PASSAGE TO READ -
::::
10 years of EPIRA: what went wrong?

People's organizations, research and consumer groups, and other stakeholders will hold a forum with lawmakers to review the impact of the 10-year old EPIRA (Poster from Bayan Muna)

On June 8, Republic Act (RA) 9136 or the Electric Power Industry Reform Act (EPIRA) of 2001 will mark its tenth year. Former President Gloria Arroyo signed EPIRA amid strong opposition from various sectors. The manner in which the law was passed also controversial. There were claims of bribery involving half a billion pesos that the Arroyo administration allegedly handed out to members of the House of Representatives (HOR) to speed up the passage of EPIRA.

Proponents touted EPIRA as the answer to our power and fiscal woes. But after ten years, the country has now the most expensive electricity in Asia. Price manipulation besets the industry. Rotating brownouts plague Mindanao. And the National Power Corporation (NAPOCOR) remains neck-deep in debt.

What went wrong? The long and short of it is that EPIRA is a wrong policy.

Brief background

EPIRA provides the legal framework for the privatization of NAPOCOR and deregulation of the power industry. The state-owned power firm used to own and operate generation plants and transmission facilities. It also held supply contracts with independent power producers (IPPs), or private companies allowed by the Power Crisis Act of 1993 (RA 7648) and BOT Law of 1994 (RA 7718) to build and operate generation plants. Under EPIRA, the Power Sector Assets and Liabilities Management Corp. (PSALM) was set up to privatize the NAPOCOR’s generation and transmission assets including its IPP contracts.

The passage of EPIRA was a conditionality set by the creditors of NAPOCOR for it to access additional loans. Among its largest creditors were the Asian Development Bank (ADB), World Bank, and Japan Bank for International Cooperation (JBIC). These creditors were worried that NAPOCOR, with its worsening financial problems, might not be able to pay them back. The pressure from these creditors provided the impetus for EPIRA’s enactment.
::::
DIRECTIVES -
[1] Condense the paragraph of the EPIRA article that begins "The passage of EPIRA was a conditionality" into a short bulleted list that keeps its main facts.
[2] Rewrite the stretch of the EPIRA article from "On June 8, Republic" through "a wrong policy.", using "the Visayas" in place of "Mindanao".

GIVEN DATA -
::::
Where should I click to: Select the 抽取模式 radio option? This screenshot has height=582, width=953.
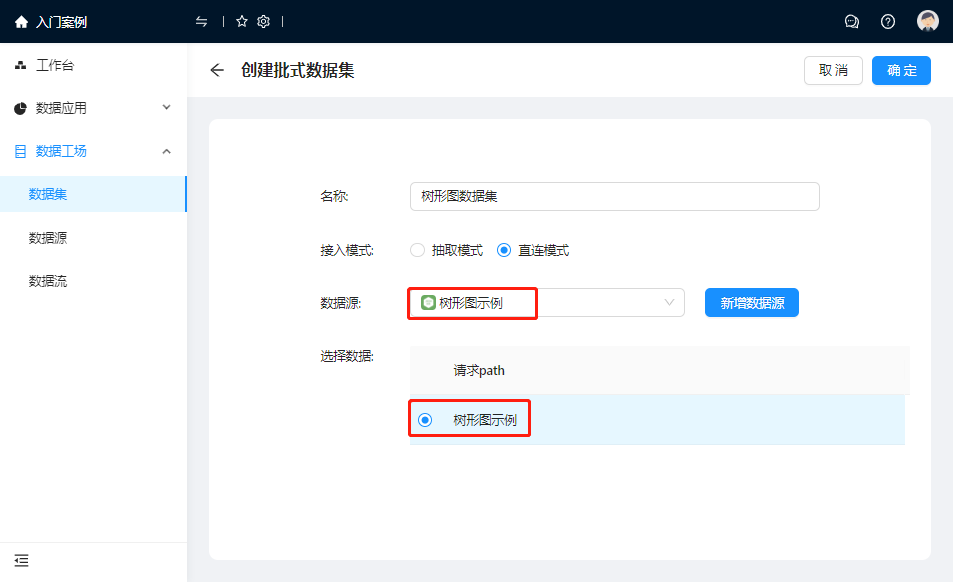[418, 250]
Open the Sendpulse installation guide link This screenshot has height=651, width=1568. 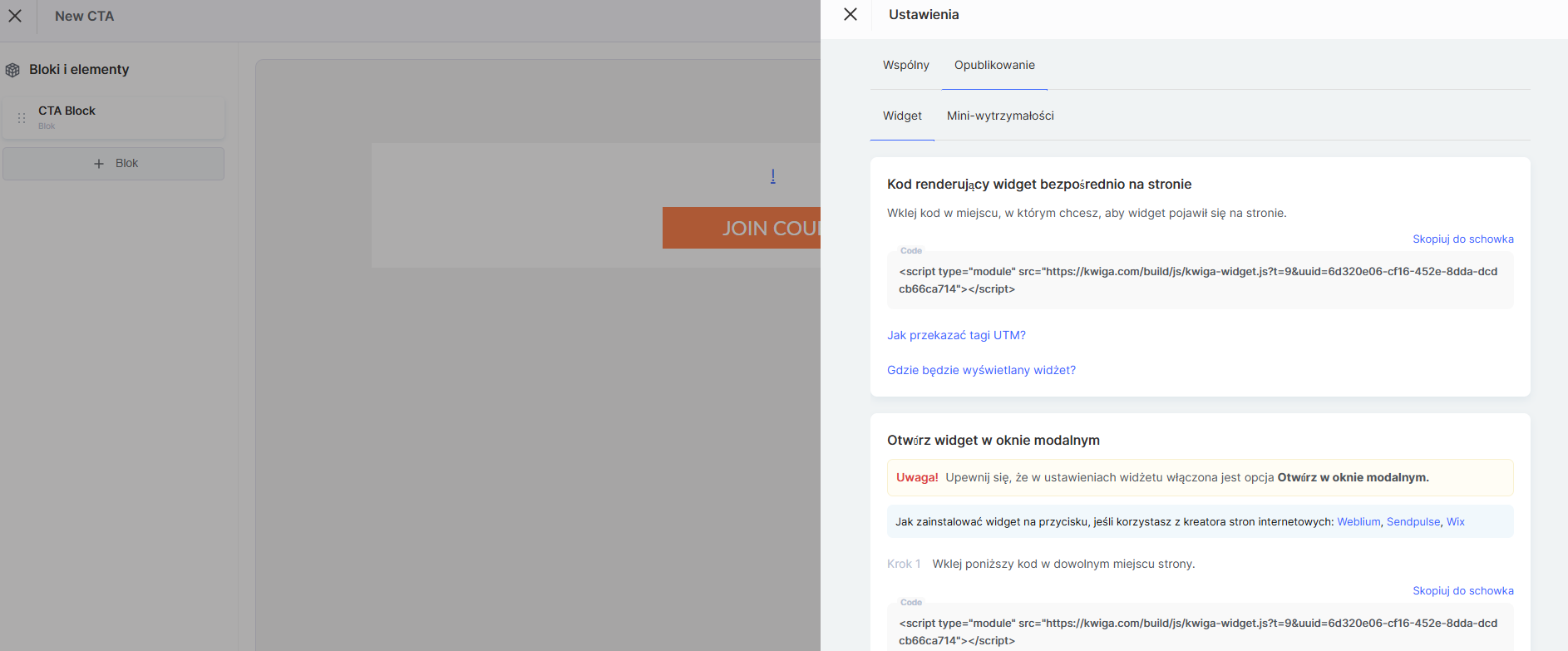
::::
ANSWER SET -
[1]
- NAPOCOR's creditors made EPIRA's passage a condition for granting it more loans.
- Its largest creditors included the Asian Development Bank (ADB), the World Bank, and the Japan Bank for International Cooperation (JBIC).
- These creditors feared that NAPOCOR's worsening finances would keep it from repaying them.
- Their pressure drove EPIRA's enactment.

[2]
On June 8, Republic Act (RA) 9136 or the Electric Power Industry Reform Act (EPIRA) of 2001 will mark its tenth year. Former President Gloria Arroyo signed EPIRA amid strong opposition from various sectors. The manner in which the law was passed also controversial. There were claims of bribery involving half a billion pesos that the Arroyo administration allegedly handed out to members of the House of Representatives (HOR) to speed up the passage of EPIRA.

Proponents touted EPIRA as the answer to our power and fiscal woes. But after ten years, the country has now the most expensive electricity in Asia. Price manipulation besets the industry. Rotating brownouts plague the Visayas. And the National Power Corporation (NAPOCOR) remains neck-deep in debt.

What went wrong? The long and short of it is that EPIRA is a wrong policy.